All export oriented companies in the Colombo share market are winners in the 2012 budget, especially due to the 3% devaluation of the rupee, while the rest will see a negative impact.
The growth in the domestic economy and new North & East markets will boost volume growth while ensuring the overall profitability, analysts say. Firms such as Dipped Products PLC, Textured Jersey will see immediate benefits but those dependent on imported raw materials will experience an adverse effect escalating their cost of sales to go up and reducing margins.
"But the growth in the domestic economy with new markets such as the North and East will increase their volume growth which will add to their bottomlines," an analyst said.

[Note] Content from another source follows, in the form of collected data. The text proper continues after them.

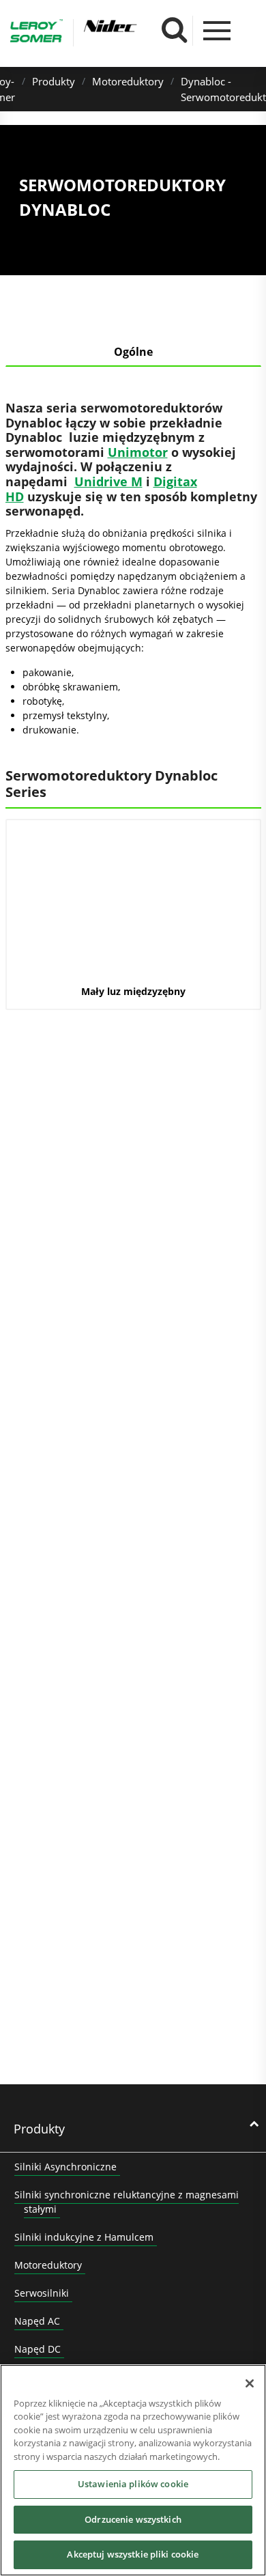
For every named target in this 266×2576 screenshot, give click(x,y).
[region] (133, 2470)
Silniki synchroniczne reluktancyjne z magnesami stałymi (126, 2201)
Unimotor (138, 452)
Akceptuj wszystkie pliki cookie (132, 2554)
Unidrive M (108, 481)
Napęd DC (37, 2348)
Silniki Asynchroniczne (65, 2166)
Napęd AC (37, 2320)
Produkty (53, 81)
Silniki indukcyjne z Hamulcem (83, 2236)
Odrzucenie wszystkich (133, 2519)
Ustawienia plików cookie (133, 2484)
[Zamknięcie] (250, 2383)
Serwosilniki (41, 2292)
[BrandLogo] (36, 32)
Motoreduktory (128, 81)
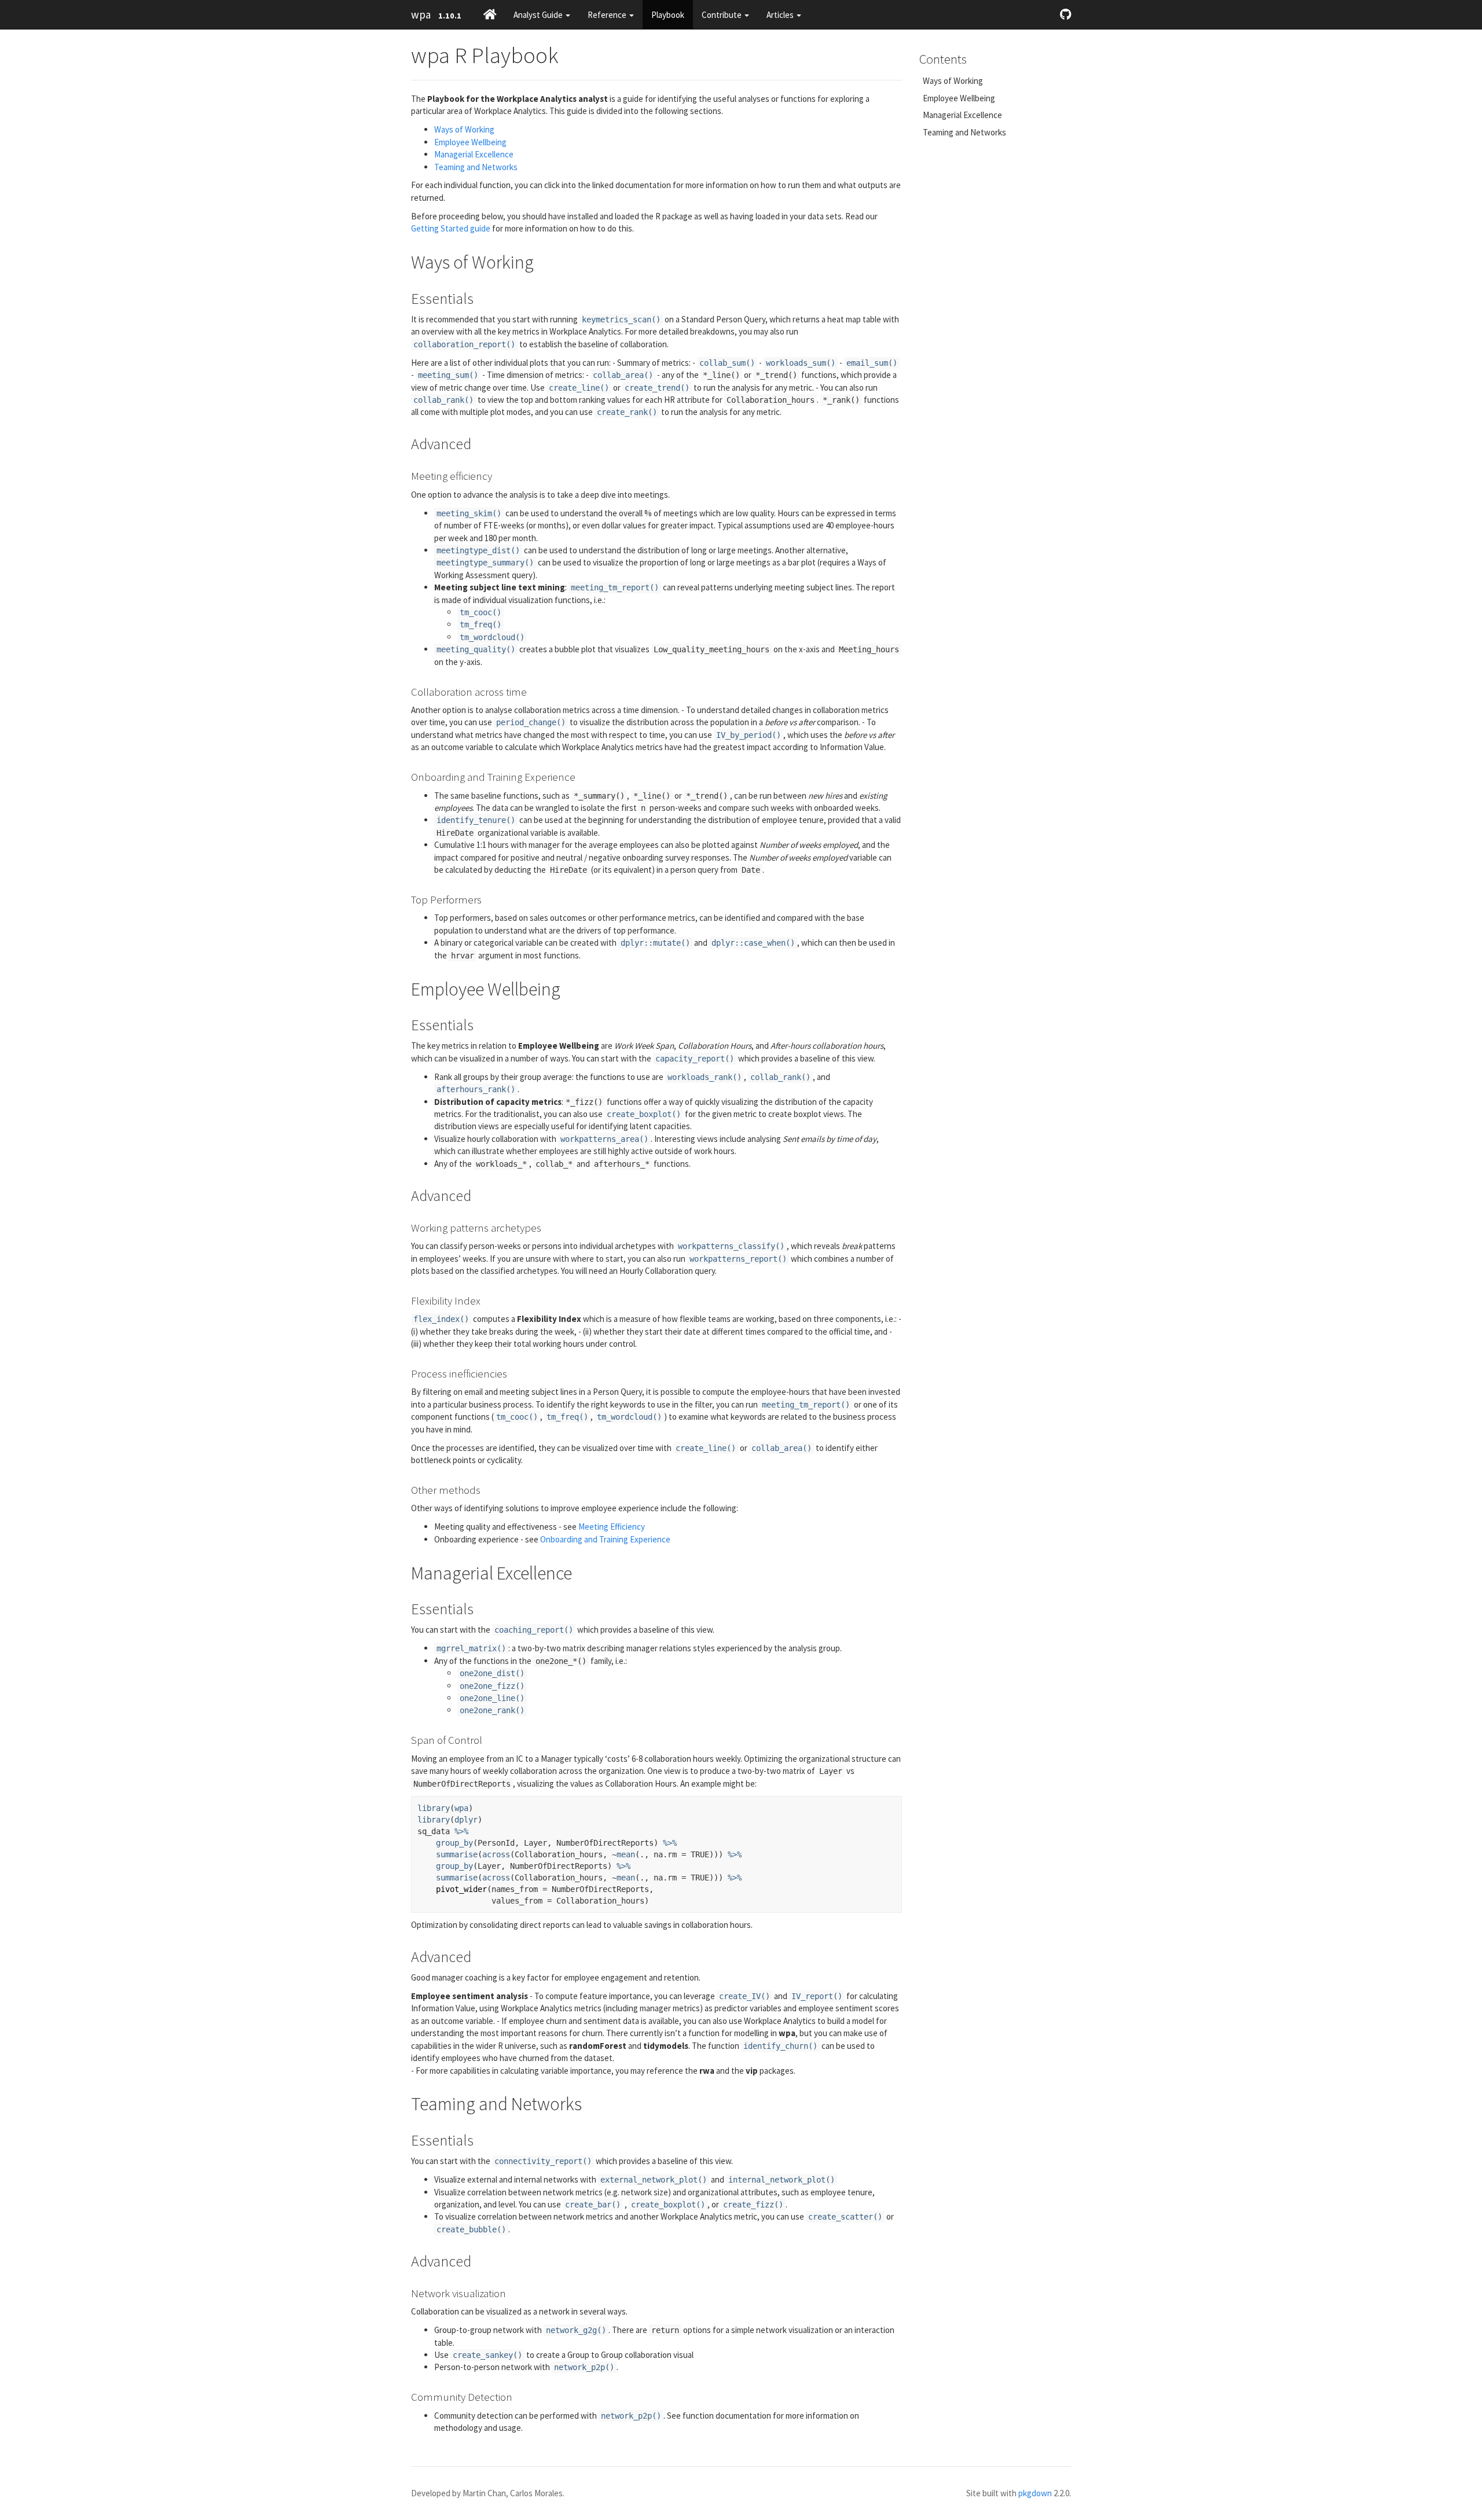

He said that industries such as cables, which solely depend on imported copper, will see low margins, but the rapidly growing construction activities in the country will have a positive impact on their bottomlines.
Analysts also said that milk powder import tax which is to be increased aimed at encouraging local dairy production will see firms such as Kothmale Holdings and Lanka Milk Foods being benefited.
They also said that the proposal cutting taxes on vehicles for tourism will see all the passenger motor vehicle importers benefited. Further, the import tariff and VAT which will be reduced on heavy vehicle imports will enhance firms such as DIMO and Ashok Leyland who are the major importer of heavy vehicles (TATA, Leyland).
With maize taking up nearly 40% of feed cost of most poultry operators; Bairaha Farms and Ceylon Grain Elevators along with its subsidiary, Three Acre Farms continue to see their margins being affected with the high Cess of imported green grams, peanuts,ginger and maize so as to increase self-sufficiency in the domestic cultivation of these crops.